Aerated whey protein gels as new food matrices: Effect of thermal treatment over microstructure and textural properties

• We fabricated aerated gels (AG) from thermally treated WPI dispersions at different temperatures and pH’s.
• Higher viscosity of dispersions decreases the gas hold-up and mean bubble size of AG.
• Stress at break of AG was influenced by the microstructure of the gel walls.
• Correlations between mean bubble diameter, gas hold-up and stress at break were found.
• Different structures of AG were formed by controlling the pH and thermal treatment of WPI dispersions.

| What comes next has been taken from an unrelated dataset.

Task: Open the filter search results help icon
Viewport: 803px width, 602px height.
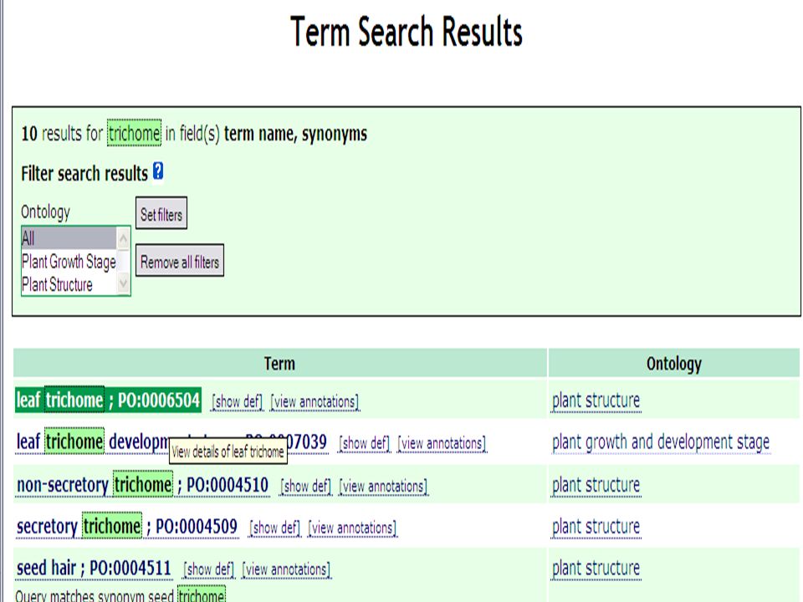Action: [x=158, y=171]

Aerated gels (AG) contain both bubbles and entrapped water in their structure, thus offering ample versatility in product development. The objective of this study was to evaluate the effect of thermal treatment of whey protein isolate (WPI) dispersions over the microstructure and textural properties of AG fabricated with these dispersions. WPI dispersions (9% w/w) with NaCl (0.4% w/w) at three pH’s (6.50, 6.75 and 7.00) were prepared. Dispersions were subjected to thermal treatment at three temperatures (70, 75 and 80 °C) at different times depending on the pH. After thermal treatment, dispersions were aerated by mechanical agitation at 2000 rpm for 3 min. Finally, aerated dispersions were cooled at 10 °C for 24 h to set the AG structure. AG were characterized in terms of their gas hold-up capacity, microstructure (bubble sizes) and textural properties. Thermal treatment temperature influenced the gas hold-up and mean diameter (DM) of air bubbles in the AG, both decreasing with an increase in temperature. Maximum gas hold-up was about 70% and DM were in the range of 530–700 μm. The increase in apparent viscosity of thermally treated dispersions produced lower air incorporation in AG structure and smaller bubble sizes. Compression stress at break decreased with an increase in the thermal treatment temperature. Control of thermal treatment conditions for WPI dispersions allows to fabricate AG with different microstructural and textural properties which can be used as innovative food matrices for obesity control or delivery of bioactives.